→ SET TASK A
Set down the part of the wind propulsion passage below word for word, starting with "The wind propulsion systems" and going on through "wind propulsion system.".
→ SET TASK B
Using the wind propulsion passage below, answer these:
(i) By what factor is the first aggregate 50% sum of the most favorable wind thrust probabilities multiplied?
(ii) Which three wind propulsion technologies are named as examples?
(iii) What reference speed is given for the Aframax Tanker example?
┌─ PASSAGE TO READ
The wind propulsion systems bring simplicity, through the prime principle of exploiting an aerodynamic phenomenon applied on mechanical sails, designed with smartly conventional mechanics coupled with automated operation, which is an easily understood system for the currently employed crew.

The newly adopted MEPC 77/Circ. 896 regulations by IMO, are Changing the Game.

They provide a rational and pragmatic calculation method for incorporating appropriately the true potential that can be delivered by wind propulsion on ships, since according to the new regulations:

  • A global wind statistics matrix becomes officially the reference base for wind conditions, a benchmark to represent a large variety of trade lanes where the ship can make use of the wind propulsion system.
  • The most favorable net forward thrust occurrences are firstly taken into account until an aggregate 50% of wind probabilities are reached.
  • The rest of the weaker thrust wind probability conditions are excluded.
  • This first aggregate 50% sum of the most favorable wind thrust probabilities is multiplied by a factor of 2.
  • Aerodynamic effects between wind propulsors and the ship are taken into account,

 

This approach brings a level-playing field among other decarbonization solutions and righteousness for the applicability of wind propulsion systems on ships, since they reflect below shipboard realistic factors:

 

  • A WASP investment is Active: A ship owner has every incentive to maximize the benefits of such a technology and use it not as a Passive add-on Device, but as a Voyage Tool for optimization.
  • The wind qualities variance (intensity, direction, frequency of encounter) is better reflected when Operations and shipboard integrated power management will use these data purposefully, to adjust optimal speed and reduce carbon intensity per voyage.
  • Every wind propulsion technology (i.e. Rotor Sails, Wing Sails, Kites) has different thrust generation capabilities and optimal performance zones, and their exploitation lays on the hands of the decision makers to determine and choose, depending on their ship sizes, types and specific operational profile. But whatever system is selected, the MEPC 77 regulations now support an optimal operator’s use approach.

 

As an example, an Aframax Tanker equipped with 3 x 35x5m Rotor Sails, according to the pre-MEPC77 regulations, could achieve an EEDI reduction of abt 10.7% from Phase 3, for a reference speed of 14kn.
└─
┌─ DATA ROWS
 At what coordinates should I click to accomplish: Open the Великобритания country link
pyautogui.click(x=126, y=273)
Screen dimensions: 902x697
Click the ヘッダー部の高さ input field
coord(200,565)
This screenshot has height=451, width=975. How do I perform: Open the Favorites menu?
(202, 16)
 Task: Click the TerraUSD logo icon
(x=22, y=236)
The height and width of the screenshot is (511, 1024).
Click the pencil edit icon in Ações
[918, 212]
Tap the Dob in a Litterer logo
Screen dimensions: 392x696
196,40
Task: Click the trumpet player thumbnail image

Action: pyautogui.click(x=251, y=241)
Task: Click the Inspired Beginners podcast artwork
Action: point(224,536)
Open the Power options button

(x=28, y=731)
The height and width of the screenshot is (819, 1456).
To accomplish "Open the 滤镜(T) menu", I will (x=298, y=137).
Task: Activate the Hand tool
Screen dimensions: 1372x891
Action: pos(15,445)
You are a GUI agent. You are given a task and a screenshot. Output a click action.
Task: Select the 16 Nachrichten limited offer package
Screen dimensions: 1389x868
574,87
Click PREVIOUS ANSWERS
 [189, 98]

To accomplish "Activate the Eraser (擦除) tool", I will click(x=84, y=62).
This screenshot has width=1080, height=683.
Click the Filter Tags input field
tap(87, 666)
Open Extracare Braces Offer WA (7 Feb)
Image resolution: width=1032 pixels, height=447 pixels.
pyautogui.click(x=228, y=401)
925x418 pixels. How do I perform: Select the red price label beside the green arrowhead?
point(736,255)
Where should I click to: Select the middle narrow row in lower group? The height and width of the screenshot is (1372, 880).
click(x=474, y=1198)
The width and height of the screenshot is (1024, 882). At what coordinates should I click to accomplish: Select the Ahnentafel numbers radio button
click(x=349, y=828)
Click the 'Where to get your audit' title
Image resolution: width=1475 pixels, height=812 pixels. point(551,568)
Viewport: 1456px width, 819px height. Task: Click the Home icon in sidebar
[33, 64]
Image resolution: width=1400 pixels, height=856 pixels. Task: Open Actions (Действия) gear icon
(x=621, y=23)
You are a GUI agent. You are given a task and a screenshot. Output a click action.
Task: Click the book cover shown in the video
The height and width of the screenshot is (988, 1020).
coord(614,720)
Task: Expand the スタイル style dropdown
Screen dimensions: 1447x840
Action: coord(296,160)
└─
→ OUTPUT A
The wind propulsion systems bring simplicity, through the prime principle of exploiting an aerodynamic phenomenon applied on mechanical sails, designed with smartly conventional mechanics coupled with automated operation, which is an easily understood system for the currently employed crew.

The newly adopted MEPC 77/Circ. 896 regulations by IMO, are Changing the Game.

They provide a rational and pragmatic calculation method for incorporating appropriately the true potential that can be delivered by wind propulsion on ships, since according to the new regulations:

  • A global wind statistics matrix becomes officially the reference base for wind conditions, a benchmark to represent a large variety of trade lanes where the ship can make use of the wind propulsion system.

→ OUTPUT B
(i) A factor of 2.
(ii) Rotor Sails, Wing Sails and Kites.
(iii) 14kn.